> **HOW TO COMPLETE THIS TASK**
Copy out every line of the data exactly; do not include the images.
─── DATA SHOWN
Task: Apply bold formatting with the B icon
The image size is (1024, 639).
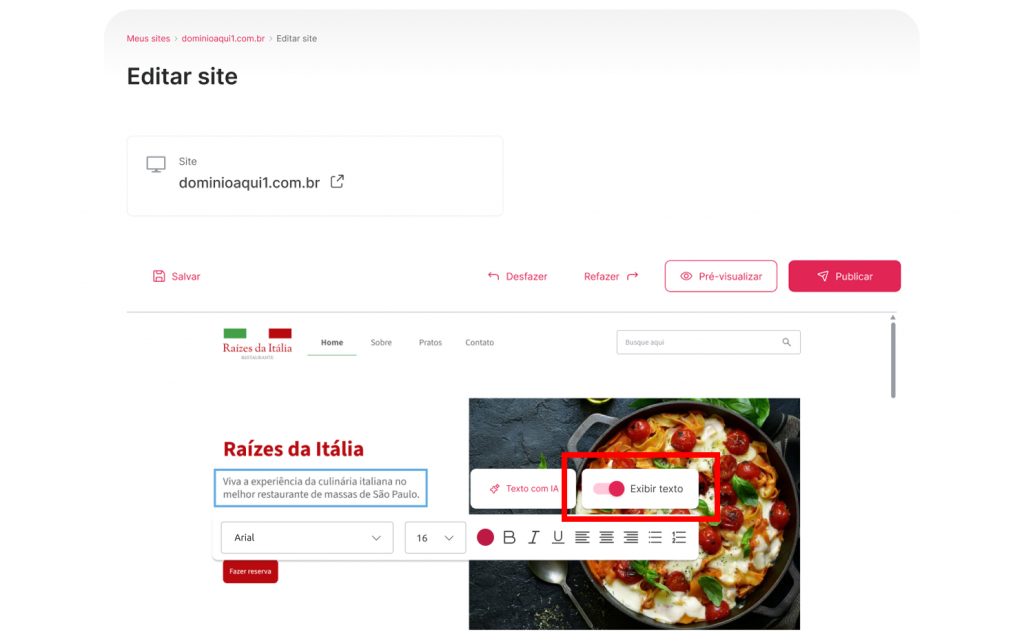Action: click(509, 537)
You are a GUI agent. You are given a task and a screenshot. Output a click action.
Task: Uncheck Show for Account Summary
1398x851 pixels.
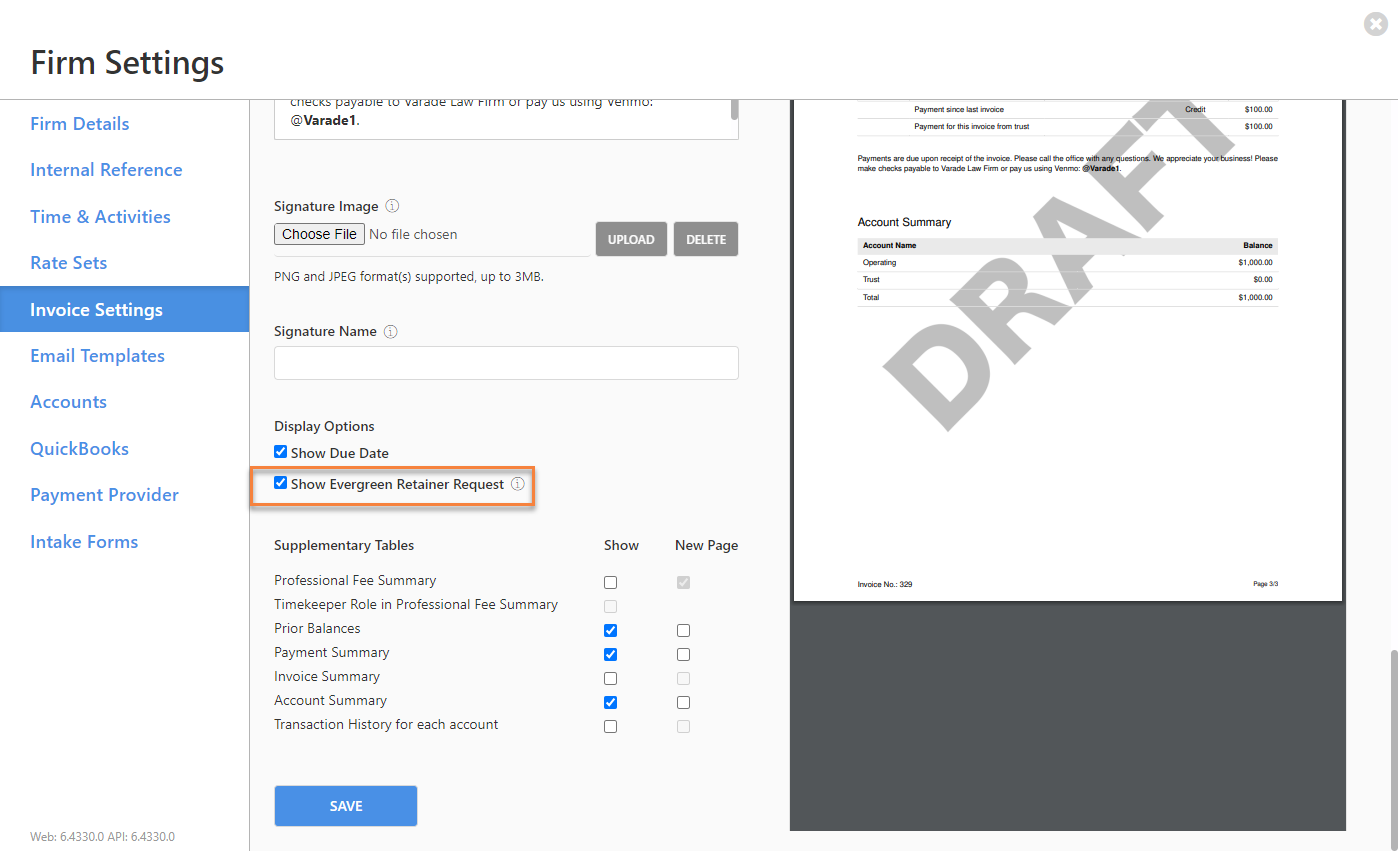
──────
> **ANSWER BELOW**
Task: Apply bold formatting with the B icon
The image size is (1024, 639).
Action: click(509, 537)
You are a GUI agent. You are given a task and a screenshot. Output a click action.
Task: Uncheck Show for Account Summary
1398x851 pixels.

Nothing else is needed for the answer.